> [ASSIGNMENT]: Could you report every line from the entries that includes the word "extensions"?

··· INPUT FOR THIS TASK ···

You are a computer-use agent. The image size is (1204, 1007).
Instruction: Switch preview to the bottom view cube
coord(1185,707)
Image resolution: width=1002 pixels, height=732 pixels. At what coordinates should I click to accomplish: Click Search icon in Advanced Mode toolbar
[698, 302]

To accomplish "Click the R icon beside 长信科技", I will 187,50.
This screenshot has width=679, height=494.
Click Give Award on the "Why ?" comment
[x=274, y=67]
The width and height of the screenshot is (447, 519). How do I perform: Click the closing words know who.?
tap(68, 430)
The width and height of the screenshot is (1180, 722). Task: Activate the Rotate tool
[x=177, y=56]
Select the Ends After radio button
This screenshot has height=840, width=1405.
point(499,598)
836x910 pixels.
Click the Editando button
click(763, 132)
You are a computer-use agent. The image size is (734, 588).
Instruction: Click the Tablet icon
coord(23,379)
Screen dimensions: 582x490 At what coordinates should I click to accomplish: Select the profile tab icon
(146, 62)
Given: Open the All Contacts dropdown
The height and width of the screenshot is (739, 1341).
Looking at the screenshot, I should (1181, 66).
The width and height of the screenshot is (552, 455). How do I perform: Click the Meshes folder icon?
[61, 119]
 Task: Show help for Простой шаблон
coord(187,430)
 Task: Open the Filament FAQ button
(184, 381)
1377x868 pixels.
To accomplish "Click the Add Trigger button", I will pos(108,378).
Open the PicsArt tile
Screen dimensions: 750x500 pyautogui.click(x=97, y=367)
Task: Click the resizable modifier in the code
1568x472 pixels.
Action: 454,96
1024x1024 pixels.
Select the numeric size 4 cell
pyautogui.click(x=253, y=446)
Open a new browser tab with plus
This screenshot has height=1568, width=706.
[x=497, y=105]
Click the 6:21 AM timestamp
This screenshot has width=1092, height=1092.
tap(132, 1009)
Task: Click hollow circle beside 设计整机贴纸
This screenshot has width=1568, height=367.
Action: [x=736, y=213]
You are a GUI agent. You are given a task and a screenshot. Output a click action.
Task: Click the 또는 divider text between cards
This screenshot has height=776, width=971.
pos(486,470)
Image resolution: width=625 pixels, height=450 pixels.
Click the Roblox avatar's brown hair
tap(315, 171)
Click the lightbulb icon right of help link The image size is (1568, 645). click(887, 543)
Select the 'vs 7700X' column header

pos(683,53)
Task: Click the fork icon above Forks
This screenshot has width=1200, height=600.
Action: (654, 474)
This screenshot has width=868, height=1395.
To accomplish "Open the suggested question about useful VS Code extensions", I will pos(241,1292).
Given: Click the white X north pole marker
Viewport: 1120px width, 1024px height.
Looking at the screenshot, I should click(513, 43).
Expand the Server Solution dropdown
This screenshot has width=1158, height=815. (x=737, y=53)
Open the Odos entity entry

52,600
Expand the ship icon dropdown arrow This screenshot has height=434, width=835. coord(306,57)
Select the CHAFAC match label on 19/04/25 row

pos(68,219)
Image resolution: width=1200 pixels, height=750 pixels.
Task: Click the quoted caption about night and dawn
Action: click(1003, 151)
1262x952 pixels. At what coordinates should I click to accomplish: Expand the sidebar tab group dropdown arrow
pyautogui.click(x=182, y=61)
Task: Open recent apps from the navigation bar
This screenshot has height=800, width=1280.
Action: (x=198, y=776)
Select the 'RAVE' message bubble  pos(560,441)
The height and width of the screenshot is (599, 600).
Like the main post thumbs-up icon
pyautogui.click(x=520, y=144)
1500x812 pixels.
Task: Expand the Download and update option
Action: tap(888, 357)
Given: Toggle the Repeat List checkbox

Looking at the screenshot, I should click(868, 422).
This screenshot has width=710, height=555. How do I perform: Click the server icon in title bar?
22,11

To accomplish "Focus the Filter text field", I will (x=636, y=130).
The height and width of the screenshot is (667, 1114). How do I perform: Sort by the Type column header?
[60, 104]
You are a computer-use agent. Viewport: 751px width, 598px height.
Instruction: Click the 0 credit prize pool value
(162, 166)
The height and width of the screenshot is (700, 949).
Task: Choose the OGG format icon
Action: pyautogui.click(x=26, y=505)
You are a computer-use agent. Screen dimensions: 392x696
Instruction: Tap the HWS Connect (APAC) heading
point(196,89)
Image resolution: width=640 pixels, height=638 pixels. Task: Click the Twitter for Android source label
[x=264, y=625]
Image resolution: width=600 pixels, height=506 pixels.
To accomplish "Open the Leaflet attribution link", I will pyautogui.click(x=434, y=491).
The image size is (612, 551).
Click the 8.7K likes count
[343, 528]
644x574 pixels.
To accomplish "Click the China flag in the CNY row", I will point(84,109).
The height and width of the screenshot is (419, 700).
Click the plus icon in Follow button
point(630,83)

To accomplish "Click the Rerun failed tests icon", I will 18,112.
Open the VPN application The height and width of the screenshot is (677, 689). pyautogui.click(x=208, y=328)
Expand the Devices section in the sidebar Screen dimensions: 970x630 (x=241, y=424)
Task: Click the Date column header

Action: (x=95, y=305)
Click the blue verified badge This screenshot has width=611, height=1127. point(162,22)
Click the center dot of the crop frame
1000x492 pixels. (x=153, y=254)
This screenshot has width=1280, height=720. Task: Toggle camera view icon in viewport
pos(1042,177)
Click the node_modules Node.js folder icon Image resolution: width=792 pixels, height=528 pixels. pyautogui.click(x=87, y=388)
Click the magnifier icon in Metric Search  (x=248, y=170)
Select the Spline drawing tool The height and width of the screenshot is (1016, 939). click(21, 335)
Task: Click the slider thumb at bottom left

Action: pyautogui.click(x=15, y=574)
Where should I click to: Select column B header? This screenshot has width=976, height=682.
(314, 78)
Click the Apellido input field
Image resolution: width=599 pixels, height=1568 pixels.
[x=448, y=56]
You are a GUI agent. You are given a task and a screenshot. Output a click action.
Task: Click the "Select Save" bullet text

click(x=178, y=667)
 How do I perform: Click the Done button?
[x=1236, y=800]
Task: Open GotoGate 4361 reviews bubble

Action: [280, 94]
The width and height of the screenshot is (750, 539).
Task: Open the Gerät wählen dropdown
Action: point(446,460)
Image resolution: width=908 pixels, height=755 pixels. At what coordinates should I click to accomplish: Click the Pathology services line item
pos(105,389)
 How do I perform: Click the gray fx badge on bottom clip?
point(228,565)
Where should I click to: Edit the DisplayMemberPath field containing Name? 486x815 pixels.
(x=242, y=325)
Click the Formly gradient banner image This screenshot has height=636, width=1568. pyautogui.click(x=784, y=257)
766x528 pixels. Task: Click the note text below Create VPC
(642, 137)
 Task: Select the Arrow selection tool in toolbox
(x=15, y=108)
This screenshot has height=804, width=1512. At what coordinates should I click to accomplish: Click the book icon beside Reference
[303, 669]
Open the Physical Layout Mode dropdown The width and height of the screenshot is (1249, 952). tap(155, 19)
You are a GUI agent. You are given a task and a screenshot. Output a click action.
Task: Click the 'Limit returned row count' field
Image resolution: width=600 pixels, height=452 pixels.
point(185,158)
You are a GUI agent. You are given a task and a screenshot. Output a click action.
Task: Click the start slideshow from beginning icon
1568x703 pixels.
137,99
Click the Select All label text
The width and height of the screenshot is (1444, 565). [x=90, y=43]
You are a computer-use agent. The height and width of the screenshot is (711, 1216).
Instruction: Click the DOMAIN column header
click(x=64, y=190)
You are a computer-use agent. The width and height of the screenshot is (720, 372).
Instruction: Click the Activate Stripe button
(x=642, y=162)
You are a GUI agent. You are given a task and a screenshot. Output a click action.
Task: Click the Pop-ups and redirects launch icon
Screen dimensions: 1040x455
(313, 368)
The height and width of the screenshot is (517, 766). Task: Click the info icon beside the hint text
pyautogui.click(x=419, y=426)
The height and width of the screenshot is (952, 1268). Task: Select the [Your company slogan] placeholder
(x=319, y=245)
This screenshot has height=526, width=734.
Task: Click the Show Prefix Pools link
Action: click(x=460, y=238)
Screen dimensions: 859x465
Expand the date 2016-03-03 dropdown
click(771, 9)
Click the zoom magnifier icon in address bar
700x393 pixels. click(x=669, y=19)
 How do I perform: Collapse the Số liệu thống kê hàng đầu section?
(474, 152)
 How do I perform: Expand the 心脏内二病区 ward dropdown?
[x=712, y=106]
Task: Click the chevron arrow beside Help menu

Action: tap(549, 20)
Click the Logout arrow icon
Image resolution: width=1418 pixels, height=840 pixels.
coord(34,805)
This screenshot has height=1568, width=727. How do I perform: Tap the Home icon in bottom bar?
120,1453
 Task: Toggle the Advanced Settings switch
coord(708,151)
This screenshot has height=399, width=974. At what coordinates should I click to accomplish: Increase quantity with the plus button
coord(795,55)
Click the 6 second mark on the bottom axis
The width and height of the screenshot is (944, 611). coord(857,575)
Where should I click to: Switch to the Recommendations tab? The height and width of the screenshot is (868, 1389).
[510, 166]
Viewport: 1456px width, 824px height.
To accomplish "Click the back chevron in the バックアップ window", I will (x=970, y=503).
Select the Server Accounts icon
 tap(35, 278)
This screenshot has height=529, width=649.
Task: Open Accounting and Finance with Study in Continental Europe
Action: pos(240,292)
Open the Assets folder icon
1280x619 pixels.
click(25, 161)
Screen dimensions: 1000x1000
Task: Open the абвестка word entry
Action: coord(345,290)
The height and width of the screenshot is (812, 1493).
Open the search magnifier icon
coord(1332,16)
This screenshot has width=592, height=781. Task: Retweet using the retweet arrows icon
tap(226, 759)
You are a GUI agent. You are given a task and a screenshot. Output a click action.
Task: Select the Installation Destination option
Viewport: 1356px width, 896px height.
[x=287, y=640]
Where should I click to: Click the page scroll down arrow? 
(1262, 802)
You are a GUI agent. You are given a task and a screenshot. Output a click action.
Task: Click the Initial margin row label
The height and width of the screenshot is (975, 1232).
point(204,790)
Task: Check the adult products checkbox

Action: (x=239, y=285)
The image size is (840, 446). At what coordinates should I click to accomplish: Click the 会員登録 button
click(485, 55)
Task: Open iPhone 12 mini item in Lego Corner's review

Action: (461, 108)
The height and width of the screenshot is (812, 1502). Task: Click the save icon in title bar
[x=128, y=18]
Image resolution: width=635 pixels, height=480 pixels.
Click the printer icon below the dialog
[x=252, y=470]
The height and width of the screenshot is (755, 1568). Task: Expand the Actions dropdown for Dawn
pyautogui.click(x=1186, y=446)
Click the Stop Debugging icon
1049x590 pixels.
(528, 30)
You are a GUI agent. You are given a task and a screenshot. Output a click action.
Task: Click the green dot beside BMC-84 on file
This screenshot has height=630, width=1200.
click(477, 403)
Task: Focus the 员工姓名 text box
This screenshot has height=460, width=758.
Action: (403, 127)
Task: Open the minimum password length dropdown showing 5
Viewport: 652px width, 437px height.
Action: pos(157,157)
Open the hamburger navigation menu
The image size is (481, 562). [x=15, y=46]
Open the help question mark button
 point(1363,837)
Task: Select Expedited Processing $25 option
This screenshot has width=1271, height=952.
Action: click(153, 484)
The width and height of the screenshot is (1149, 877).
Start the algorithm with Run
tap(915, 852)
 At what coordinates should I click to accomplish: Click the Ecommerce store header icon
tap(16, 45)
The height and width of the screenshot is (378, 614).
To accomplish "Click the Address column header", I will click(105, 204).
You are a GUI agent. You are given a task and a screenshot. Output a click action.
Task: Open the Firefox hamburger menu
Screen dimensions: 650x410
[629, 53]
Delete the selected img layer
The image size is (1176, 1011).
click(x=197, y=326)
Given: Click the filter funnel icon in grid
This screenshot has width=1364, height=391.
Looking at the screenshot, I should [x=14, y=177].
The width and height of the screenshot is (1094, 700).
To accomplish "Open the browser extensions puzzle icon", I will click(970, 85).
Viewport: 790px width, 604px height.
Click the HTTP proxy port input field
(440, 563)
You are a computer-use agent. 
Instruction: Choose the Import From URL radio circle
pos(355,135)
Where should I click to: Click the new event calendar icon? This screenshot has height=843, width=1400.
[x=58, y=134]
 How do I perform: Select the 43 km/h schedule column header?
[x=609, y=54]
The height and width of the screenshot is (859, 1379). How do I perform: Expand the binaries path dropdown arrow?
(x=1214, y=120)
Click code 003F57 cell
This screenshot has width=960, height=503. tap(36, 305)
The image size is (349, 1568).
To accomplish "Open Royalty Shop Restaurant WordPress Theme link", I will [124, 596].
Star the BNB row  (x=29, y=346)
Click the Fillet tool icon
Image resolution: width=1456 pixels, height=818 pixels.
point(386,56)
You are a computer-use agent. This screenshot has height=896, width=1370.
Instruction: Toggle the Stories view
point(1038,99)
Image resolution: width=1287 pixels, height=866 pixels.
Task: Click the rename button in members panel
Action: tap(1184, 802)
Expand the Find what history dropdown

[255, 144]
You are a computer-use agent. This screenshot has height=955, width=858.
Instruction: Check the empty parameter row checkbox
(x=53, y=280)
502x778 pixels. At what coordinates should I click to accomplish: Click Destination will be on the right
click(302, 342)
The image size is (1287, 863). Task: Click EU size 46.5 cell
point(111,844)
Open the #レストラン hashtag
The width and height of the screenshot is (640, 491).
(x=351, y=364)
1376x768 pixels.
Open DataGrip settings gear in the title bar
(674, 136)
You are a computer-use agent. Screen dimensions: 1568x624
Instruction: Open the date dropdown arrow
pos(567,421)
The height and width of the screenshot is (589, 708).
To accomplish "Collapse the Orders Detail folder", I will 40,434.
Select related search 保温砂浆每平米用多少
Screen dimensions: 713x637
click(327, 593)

···

> [ANSWER SPACE]:
To accomplish "Open the suggested question about useful VS Code extensions", I will pos(241,1292).
To accomplish "Open the browser extensions puzzle icon", I will click(970, 85).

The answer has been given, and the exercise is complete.